I packed a quilted, fabric journal that I made during an Artfest retreat.  The smaller size fit nicely in my tackle box along with the rest of my journaling kit.  I hadn't used this journal for more than 10 years.  When I made it my creative life was focused on art.   Due to a car accident I hadn't played my viola for nearly 3 years.  Depressed, suffering and living in a musical void I longed for happier times.  In the first dozen pages of my journal  I sketched dreams of health and happiness and musical goals.  And then I put it away for a decade.   A funny thing happened during that wait.  I stumbled across my journal last year, opened it and was astonished to see my dreams on paper.  As I turned each page I was more and more amazed--my dreams had all come true! 

It seems like this is a magic journal.  But I think every journal is magical.  Fill one with your dreams and watch them come true.  Work through your challenges.  Sketch your hopes.  Doodle your fantasies.  Then watch them come to life.  Like Harold and the Purple Crayon, you may be surprised and delighted by what comes out of your pen!

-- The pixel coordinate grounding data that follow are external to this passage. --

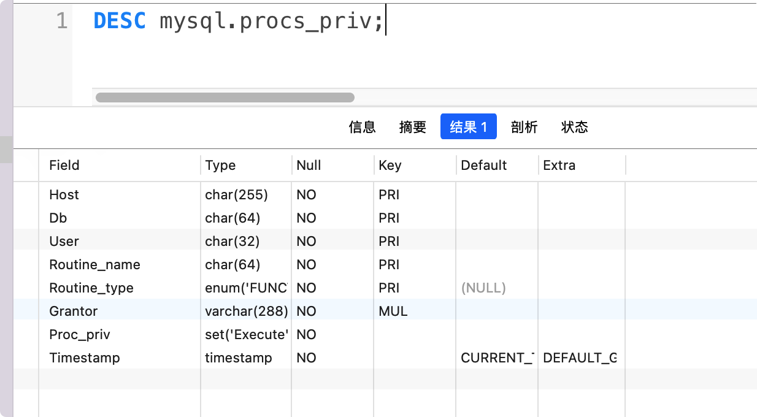Click the Type column header
Screen dimensions: 757x417
[220, 165]
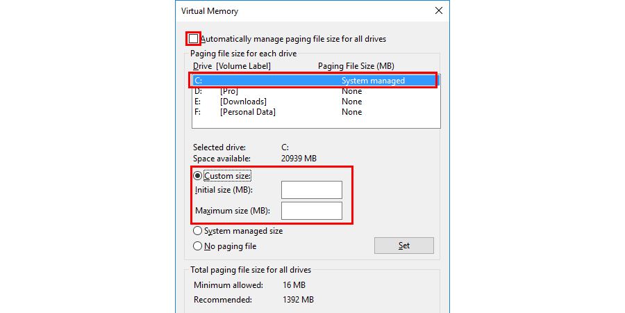625x313 pixels.
Task: Click the Total paging file size group label
Action: tap(251, 269)
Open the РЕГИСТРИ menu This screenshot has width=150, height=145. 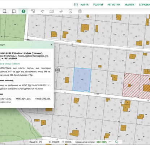click(114, 5)

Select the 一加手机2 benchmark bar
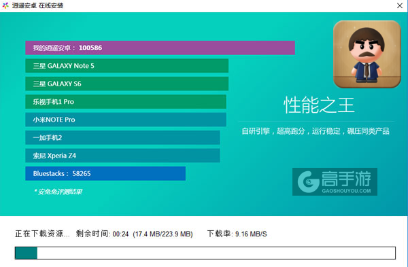(122, 137)
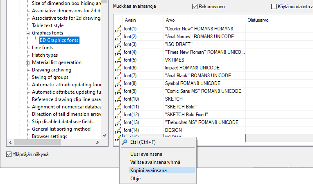Disable the Rekursiivinen checkbox

(195, 7)
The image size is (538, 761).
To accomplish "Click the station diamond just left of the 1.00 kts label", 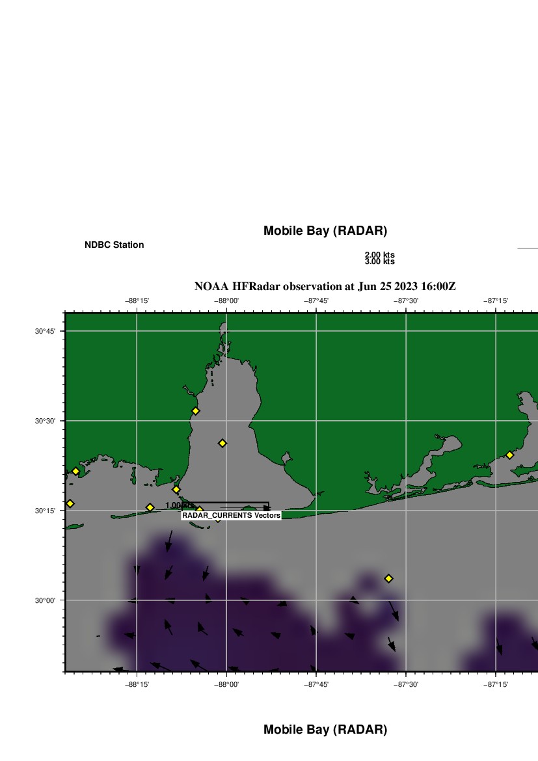I will coord(150,507).
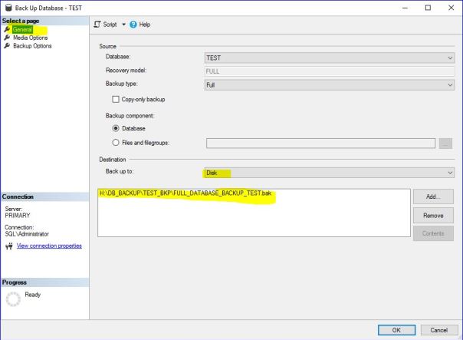Click the connection properties icon
Image resolution: width=463 pixels, height=340 pixels.
pyautogui.click(x=8, y=246)
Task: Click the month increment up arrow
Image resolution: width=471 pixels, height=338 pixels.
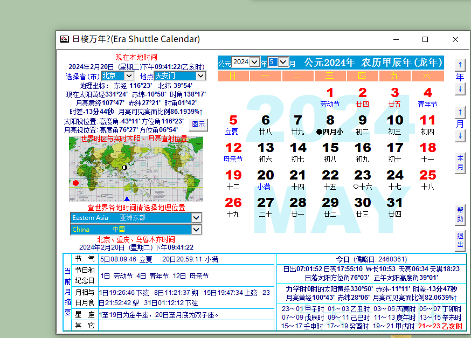Action: pyautogui.click(x=460, y=112)
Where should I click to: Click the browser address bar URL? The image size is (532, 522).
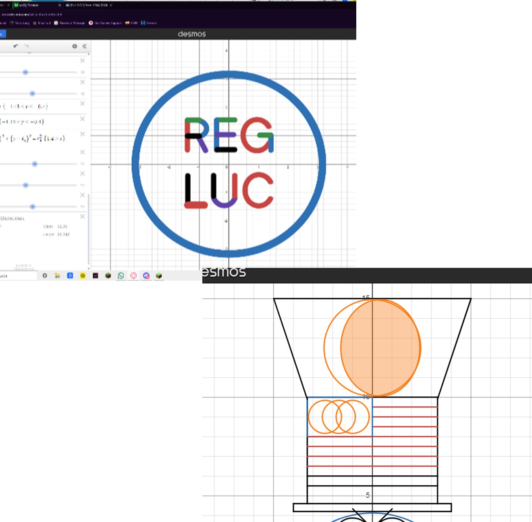pos(32,14)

I just read What it Is by Lynda Barry and fell in love.  Read this book!  It is a fascinating creative journey; a "how to write" manual in journal form.  She journals her artistic journey beginning with childhood.  We see the dreaming, the questions the self-doubt and eventual confidence played out in her journal.  We see her become an artist.  During our trip I practiced one of her ideas, "keep your pen moving."  I sat under a tree to draw.  I drew all afternoon.  I refrained from judging my pages; I just drew.   It felt good.  I experimented with new styles and techniques and had a ball.  Barry talks about children's art, "when kids draw they make sound effects or start talking out a story that seems to be happening live."  The adult version of this is doodling.  "Doodles can be called mindless drawing.  It's one of the last places drawing still exists in a person who gave up on art long ago.  A place where one line can still follow another without plan."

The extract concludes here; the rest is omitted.